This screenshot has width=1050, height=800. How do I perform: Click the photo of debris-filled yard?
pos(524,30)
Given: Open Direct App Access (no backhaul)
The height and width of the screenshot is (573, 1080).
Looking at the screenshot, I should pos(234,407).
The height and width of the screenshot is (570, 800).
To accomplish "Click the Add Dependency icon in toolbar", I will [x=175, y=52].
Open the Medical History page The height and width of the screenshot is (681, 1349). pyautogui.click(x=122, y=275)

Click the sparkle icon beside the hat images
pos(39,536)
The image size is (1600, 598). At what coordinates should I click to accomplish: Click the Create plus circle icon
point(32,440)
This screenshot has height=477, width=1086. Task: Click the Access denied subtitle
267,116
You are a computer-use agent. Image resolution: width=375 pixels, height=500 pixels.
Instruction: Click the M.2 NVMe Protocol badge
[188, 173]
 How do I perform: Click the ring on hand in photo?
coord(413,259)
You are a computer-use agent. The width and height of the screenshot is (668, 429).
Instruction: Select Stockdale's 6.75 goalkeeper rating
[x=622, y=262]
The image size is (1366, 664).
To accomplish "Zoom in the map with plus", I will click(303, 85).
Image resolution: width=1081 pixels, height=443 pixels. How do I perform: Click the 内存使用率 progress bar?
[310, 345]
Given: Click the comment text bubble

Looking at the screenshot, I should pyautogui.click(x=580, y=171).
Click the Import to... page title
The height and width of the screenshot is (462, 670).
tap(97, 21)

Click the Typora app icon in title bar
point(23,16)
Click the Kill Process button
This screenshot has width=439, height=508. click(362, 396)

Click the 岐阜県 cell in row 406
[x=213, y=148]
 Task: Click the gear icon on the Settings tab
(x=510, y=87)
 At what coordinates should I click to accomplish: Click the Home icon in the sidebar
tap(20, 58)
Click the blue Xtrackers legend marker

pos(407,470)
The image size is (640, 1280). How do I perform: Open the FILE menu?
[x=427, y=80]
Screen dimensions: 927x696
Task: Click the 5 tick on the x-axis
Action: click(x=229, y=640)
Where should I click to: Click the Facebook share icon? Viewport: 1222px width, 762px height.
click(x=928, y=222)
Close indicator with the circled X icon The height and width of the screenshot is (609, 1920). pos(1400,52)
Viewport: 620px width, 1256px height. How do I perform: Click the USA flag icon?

• _PROBLEM REQUIREMENTS_
Give back the material exactly as it is shown above.

• _ANSWER BOX_
This screenshot has width=1050, height=800. How do I perform: Click the photo of debris-filled yard?
pos(524,30)
Given: Open Direct App Access (no backhaul)
The height and width of the screenshot is (573, 1080).
Looking at the screenshot, I should pos(234,407).
The height and width of the screenshot is (570, 800).
To accomplish "Click the Add Dependency icon in toolbar", I will [x=175, y=52].
Open the Medical History page The height and width of the screenshot is (681, 1349). pyautogui.click(x=122, y=275)

Click the sparkle icon beside the hat images
pos(39,536)
The image size is (1600, 598). At what coordinates should I click to accomplish: Click the Create plus circle icon
point(32,440)
This screenshot has height=477, width=1086. Task: Click the Access denied subtitle
267,116
You are a computer-use agent. Image resolution: width=375 pixels, height=500 pixels.
Instruction: Click the M.2 NVMe Protocol badge
[188, 173]
 How do I perform: Click the ring on hand in photo?
coord(413,259)
You are a computer-use agent. The width and height of the screenshot is (668, 429).
Instruction: Select Stockdale's 6.75 goalkeeper rating
[x=622, y=262]
The image size is (1366, 664).
To accomplish "Zoom in the map with plus", I will click(303, 85).
Image resolution: width=1081 pixels, height=443 pixels. How do I perform: Click the 内存使用率 progress bar?
[310, 345]
Given: Click the comment text bubble

Looking at the screenshot, I should pyautogui.click(x=580, y=171).
Click the Import to... page title
The height and width of the screenshot is (462, 670).
tap(97, 21)

Click the Typora app icon in title bar
point(23,16)
Click the Kill Process button
This screenshot has width=439, height=508. click(362, 396)

Click the 岐阜県 cell in row 406
[x=213, y=148]
 Task: Click the gear icon on the Settings tab
(x=510, y=87)
 At what coordinates should I click to accomplish: Click the Home icon in the sidebar
tap(20, 58)
Click the blue Xtrackers legend marker

pos(407,470)
The image size is (640, 1280). How do I perform: Open the FILE menu?
[x=427, y=80]
Screen dimensions: 927x696
Task: Click the 5 tick on the x-axis
Action: click(x=229, y=640)
Where should I click to: Click the Facebook share icon? Viewport: 1222px width, 762px height.
click(x=928, y=222)
Close indicator with the circled X icon The height and width of the screenshot is (609, 1920). pos(1400,52)
Viewport: 620px width, 1256px height. How do I perform: Click the USA flag icon?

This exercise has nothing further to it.